Stored data:
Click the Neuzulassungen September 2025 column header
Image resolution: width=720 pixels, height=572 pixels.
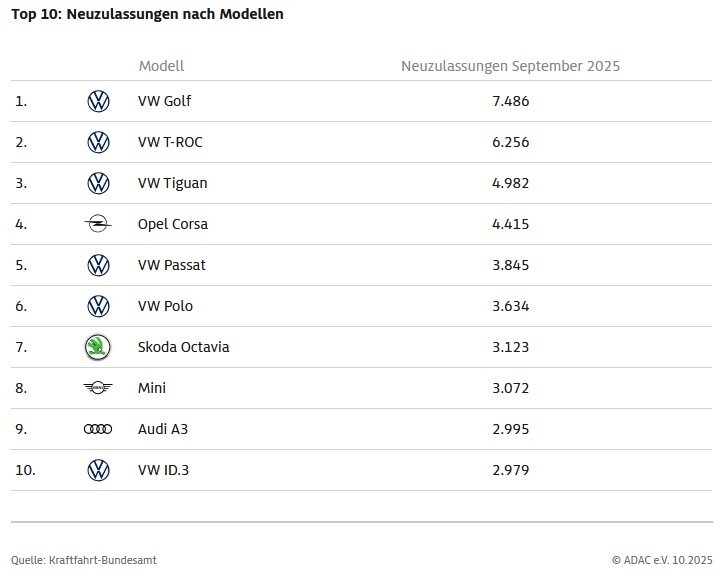pyautogui.click(x=510, y=66)
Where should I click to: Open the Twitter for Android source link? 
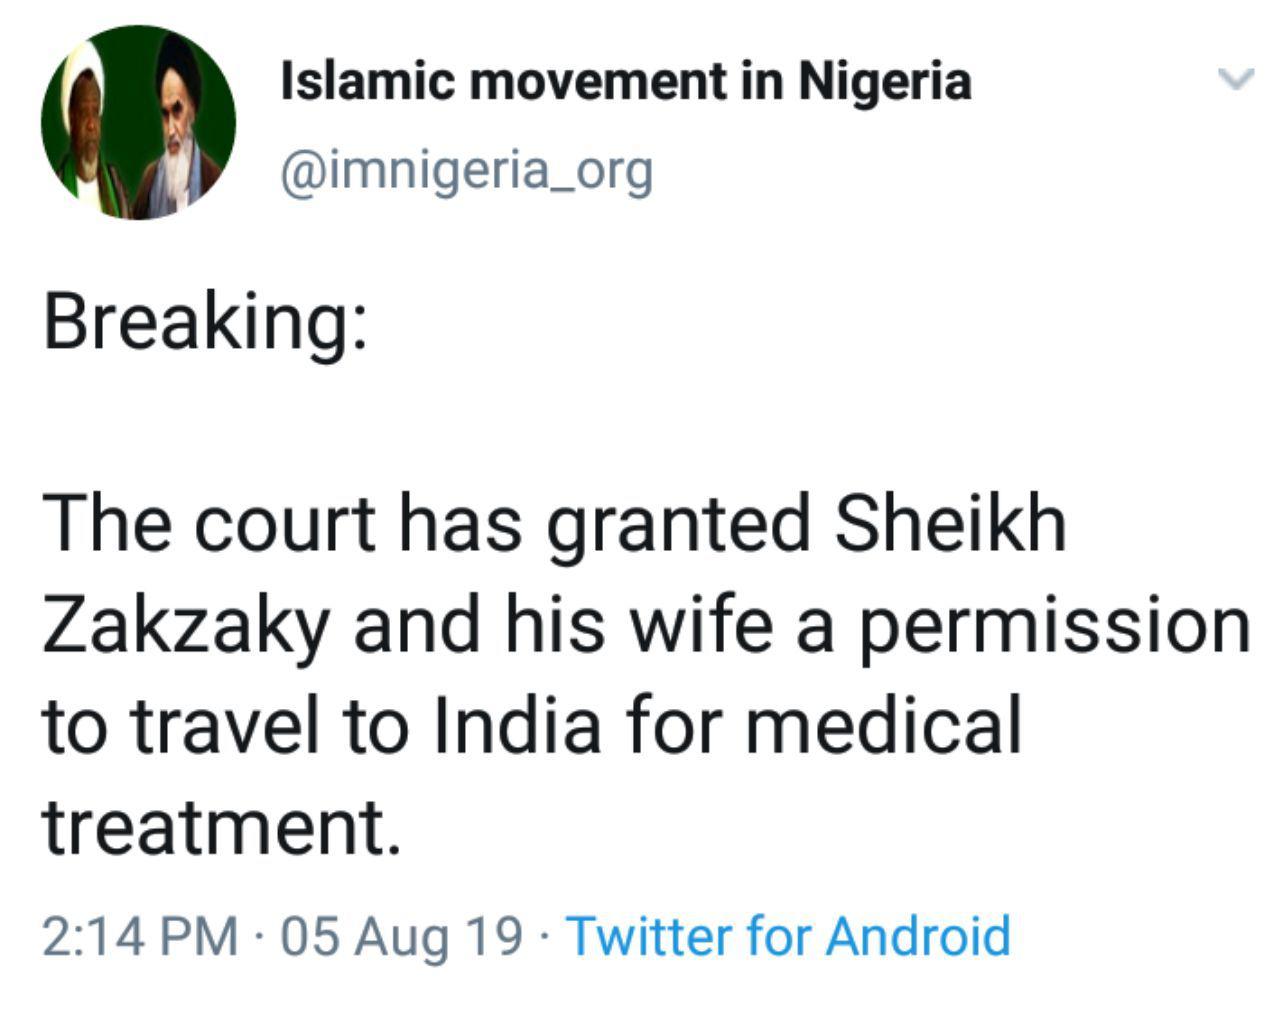click(789, 937)
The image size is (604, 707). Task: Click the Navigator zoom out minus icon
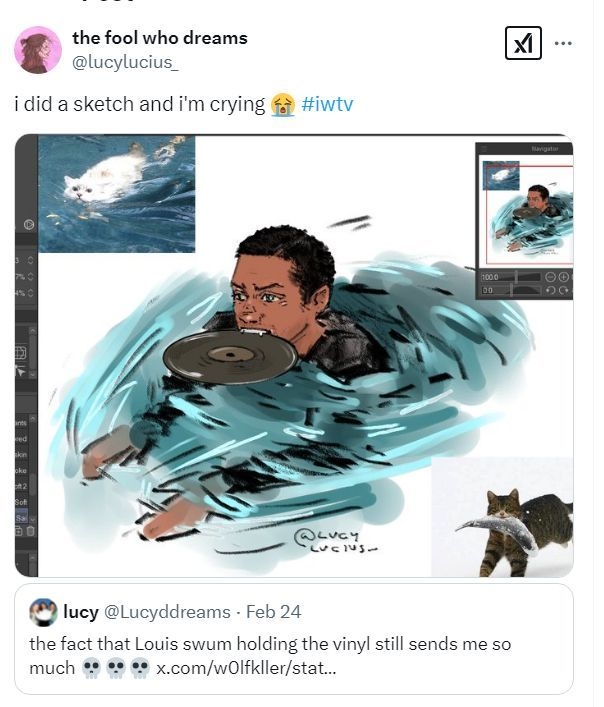point(549,276)
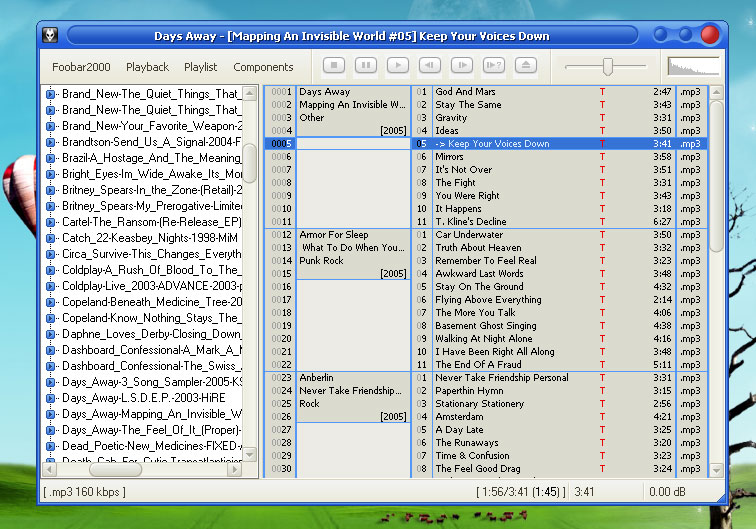Open the Playback menu
The height and width of the screenshot is (529, 756).
pyautogui.click(x=147, y=67)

Prompt: Begin at the line containing "The image size" and transcribe exactly every line through the end of the records, both ends included, leaving the pictures out.

Answer box:
The image size is (604, 707). Task: Click the Navigator zoom out minus icon
point(549,276)
Open the Playback menu
The height and width of the screenshot is (529, 756).
pyautogui.click(x=147, y=67)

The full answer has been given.